Don DeLillo

william kent

Well-known member
Whoever said postmodernism in literature was just sticking lists in books could point to this as a prime example, reads like Don was up to his neck in what Ballard termed "invisible literatures,". One character's rattling off terms related to nuclear war, another's doing the same for finance, and I'm sure there's more to come.

Years ago I read David Foster Wallace saying the people accusing him of being too heavily influenced by Pynchon were missing that it was really DeLillo he was borrowing from. At the time, I thought he was just saying that because he had such a complex about the former, but reading this it's blatantly obvious where the tennis academy in Infinite Jest came from.
 

william kent

Well-known member
Some of this article's pretty good when the author's actually discussing DeLillo and not doing that irritating thing of trying to weave autobiography into their criticism, but the opening line's hilarious...

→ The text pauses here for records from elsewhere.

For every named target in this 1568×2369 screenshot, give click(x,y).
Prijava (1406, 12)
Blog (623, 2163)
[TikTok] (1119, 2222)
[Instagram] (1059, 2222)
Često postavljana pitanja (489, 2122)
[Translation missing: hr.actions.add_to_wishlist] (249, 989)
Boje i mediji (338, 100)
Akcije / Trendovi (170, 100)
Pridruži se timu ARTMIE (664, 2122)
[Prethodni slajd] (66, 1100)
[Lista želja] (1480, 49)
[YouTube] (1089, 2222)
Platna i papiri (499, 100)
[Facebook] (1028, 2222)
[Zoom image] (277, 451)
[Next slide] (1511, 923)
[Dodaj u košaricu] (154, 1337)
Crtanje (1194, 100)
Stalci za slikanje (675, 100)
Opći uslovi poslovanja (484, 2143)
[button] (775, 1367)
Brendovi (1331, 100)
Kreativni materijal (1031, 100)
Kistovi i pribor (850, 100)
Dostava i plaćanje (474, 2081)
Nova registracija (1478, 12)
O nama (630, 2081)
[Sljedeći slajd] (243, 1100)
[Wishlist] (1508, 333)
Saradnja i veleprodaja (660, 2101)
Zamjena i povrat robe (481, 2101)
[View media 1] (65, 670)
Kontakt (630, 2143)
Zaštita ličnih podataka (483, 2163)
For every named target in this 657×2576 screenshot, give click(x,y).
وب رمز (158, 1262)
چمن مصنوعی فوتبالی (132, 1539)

An image. I am nineteen and finishing Don DeLillo’s 1997 novel Underworld on Alden Library’s main floor and can barely see the last paragraphs through tears.

 

kid charlemagne

Well-known member
Half way thru The Falling Man... excellent work and staple on post 9/11 consciousness in new york. also an interesting look on the islam and muslim state and mindset in "opposition" to certain events, maybe not opposition but attitudes in their own circumstances, by a new yorker. a prescient text of uncertainty. i am glad i am reading his work again
 

kid charlemagne

Well-known member
Shots stroked anonymously, baskets rendered by footprints in the air. An almost predetermined outcome in their movements, the economic posturing, the deviated passing that took the orange rock from one life to another. Maybe the spectators see Greek symposium set in the violence of a colosseum. They see figures dashing, back, forth, line to line, with vigor in their stone faced eyes. Sleeves, wristbands, man in high socks, kid draining in sweat. He escapes his flooded context through the pursuit of the brazened nets. Those watching don’t know the players. They only know the faces. This is where they find hope and institution, in the nameless faces, pacing and peddling, from end to end. Such response and fervor is found in the suspecting eyes, words hailed in wrath, lust, desire, lost motion and immobile language.